Hyaluronic acid wreathed, trio-stimuli receptive and on-demand triggerable nanoconstruct for anchored combinatorial cancer therapy

Hyaluronic acid (HA) assisted effective internalization into CD44 receptor-overexpressing cancer cells, which could offer an excellent cytotoxic profile and tumor alterations. In this study, duo-photothermal agents (copper sulfide (CuS) and graphene oxide (GO)), chemotherapeutic drug (doxorubicin (DOX)), and targeting moiety (HA) were incorporated into a complexed nanoconstruct for trio-responsive chemo-phototherapy. The nano system (CuS(DOX)-GO-HA) was demonstrating its responsive drug release and escalated photothermal behavior.

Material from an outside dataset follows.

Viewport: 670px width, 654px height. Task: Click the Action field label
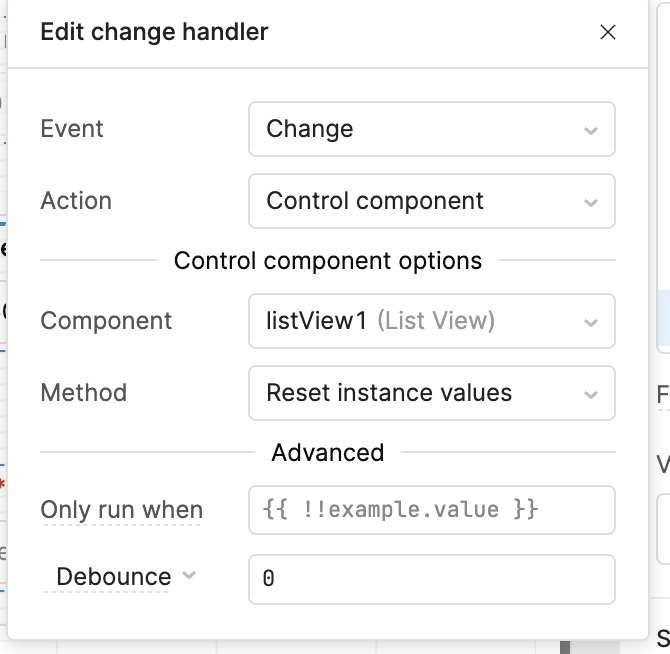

The hyperthermia and photodynamic effect were observed along with efficient ROS generation in the presence of dual photosensitizers. The in vivo biodistribution and photothermal profile reflected a high accumulation and retention of the nanoconstruct in the tumor. Importantly, nanoconstructs effectively inhibit tumor growth based on tumor volume analysis and the altered expression of apoptosis, cell proliferation, and angiogenesis markers. Collectively, these findings suggest that this nanoconstruct has excellent antitumor effects in CD44 over expressed cells showing the potential for clinical translation in the future.